Exclude all pictures, then restate the entries below word for word.

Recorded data
Start of Block
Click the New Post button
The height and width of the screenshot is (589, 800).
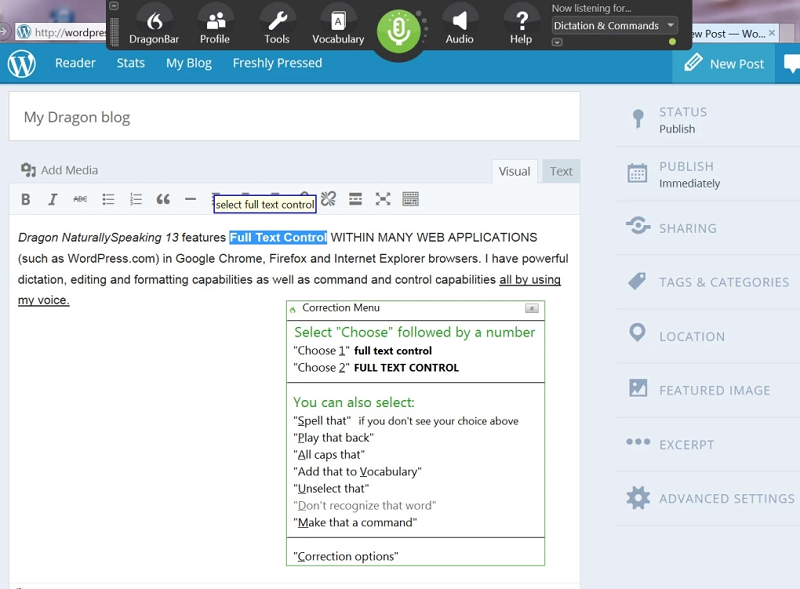click(724, 63)
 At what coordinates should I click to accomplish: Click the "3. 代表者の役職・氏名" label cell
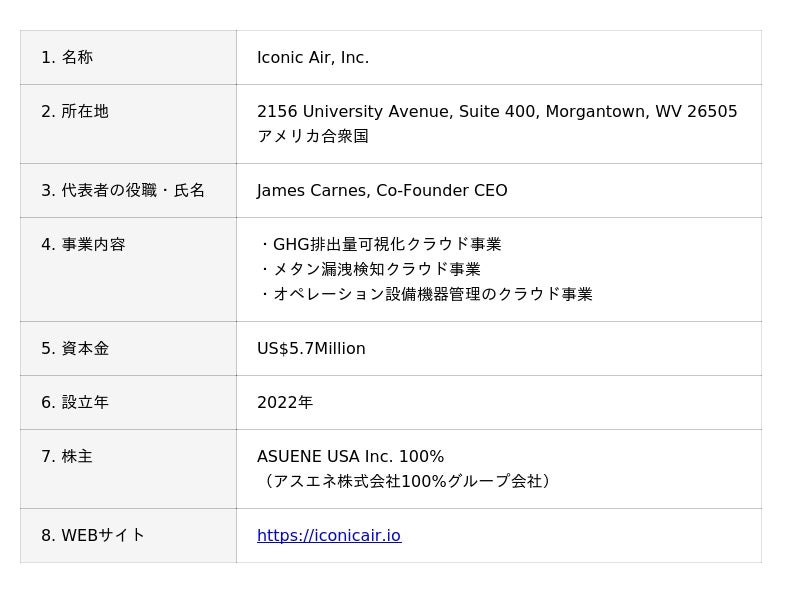pos(123,191)
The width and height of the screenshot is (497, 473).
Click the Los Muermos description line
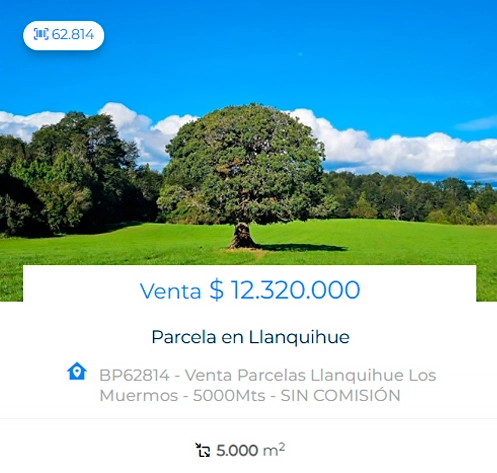(268, 385)
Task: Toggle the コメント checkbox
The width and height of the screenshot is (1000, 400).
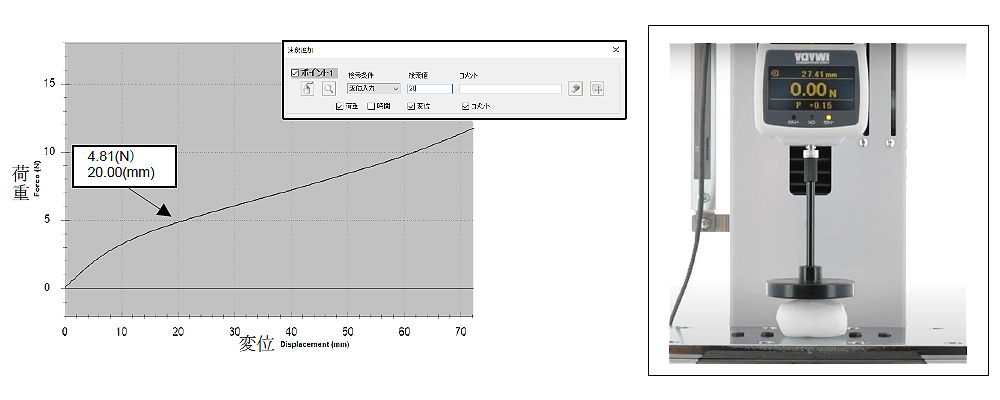Action: tap(465, 105)
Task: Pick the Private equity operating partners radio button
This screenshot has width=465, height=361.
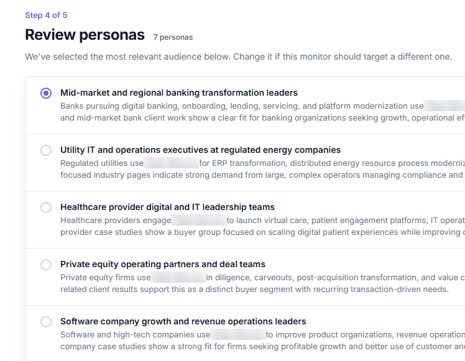Action: (x=46, y=265)
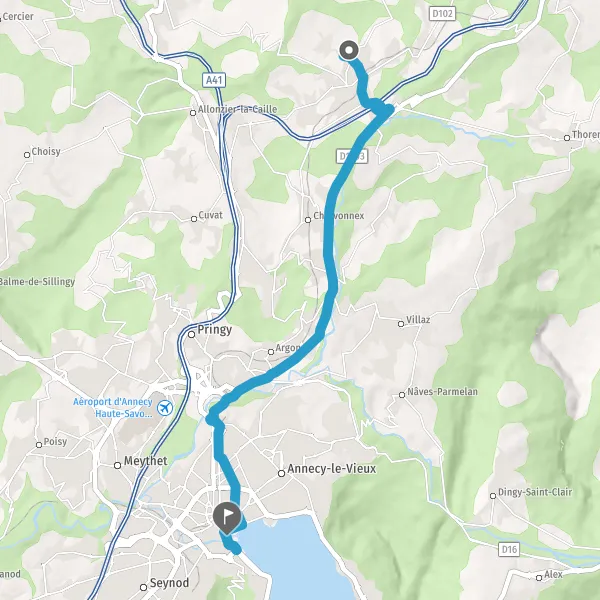Click the route start point marker
This screenshot has height=600, width=600.
click(x=349, y=51)
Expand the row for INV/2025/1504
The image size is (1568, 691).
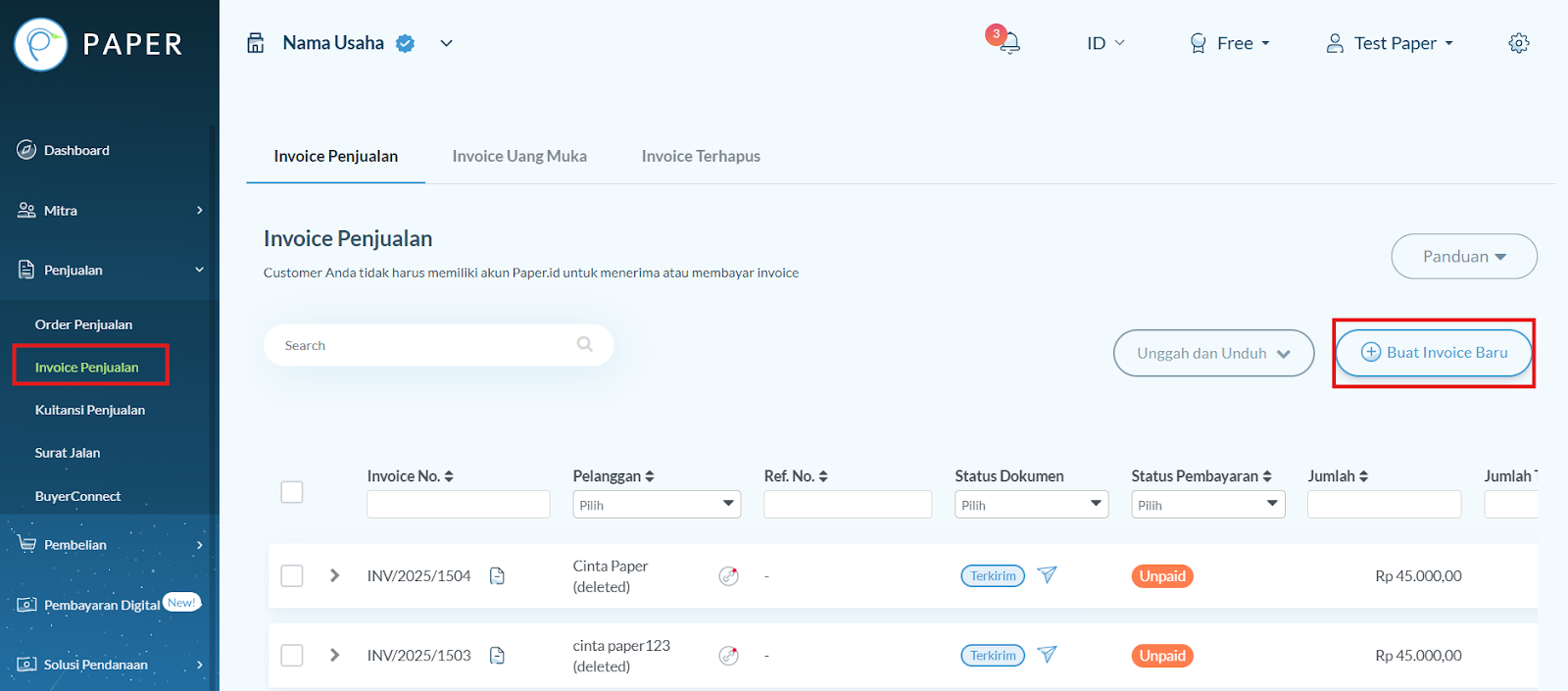335,575
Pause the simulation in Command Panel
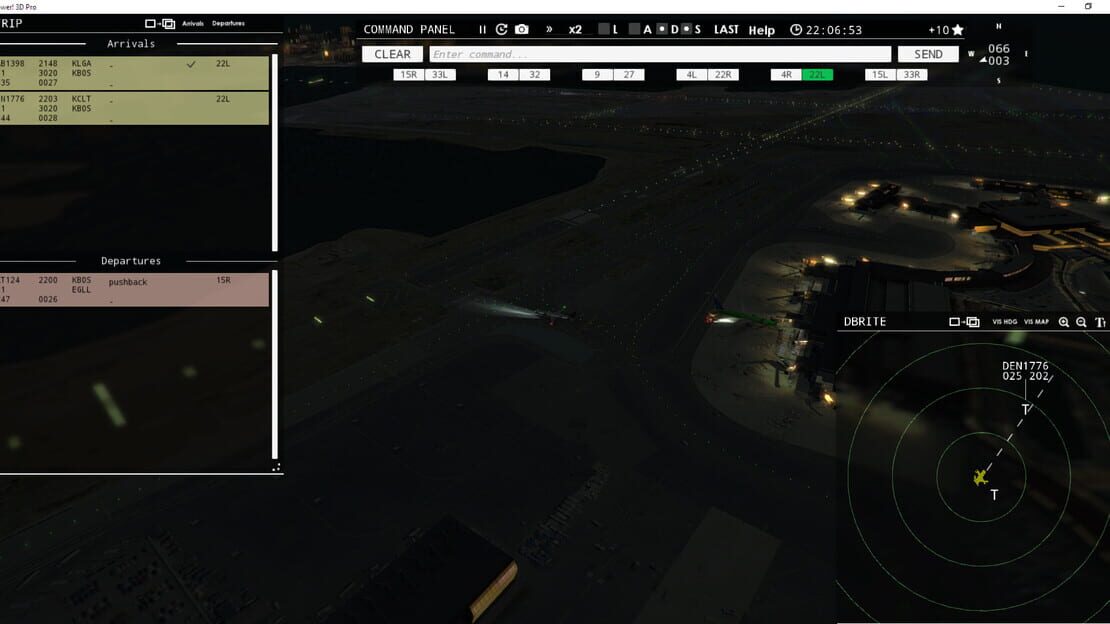This screenshot has height=624, width=1110. (482, 30)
End of Block
Written answer ->
Click the New Post button
The height and width of the screenshot is (589, 800).
click(724, 63)
 At what coordinates should I click to accomplish: Click the "3. 代表者の役職・氏名" label cell
pos(123,191)
The width and height of the screenshot is (497, 473).
Click the Los Muermos description line
(268, 385)
Task: Toggle the コメント checkbox
The width and height of the screenshot is (1000, 400).
Action: tap(465, 105)
Task: Pick the Private equity operating partners radio button
This screenshot has width=465, height=361.
Action: (x=46, y=265)
Click the route start point marker
This screenshot has height=600, width=600.
click(x=349, y=51)
Expand the row for INV/2025/1504
The image size is (1568, 691).
335,575
Pause the simulation in Command Panel
This screenshot has height=624, width=1110. (482, 30)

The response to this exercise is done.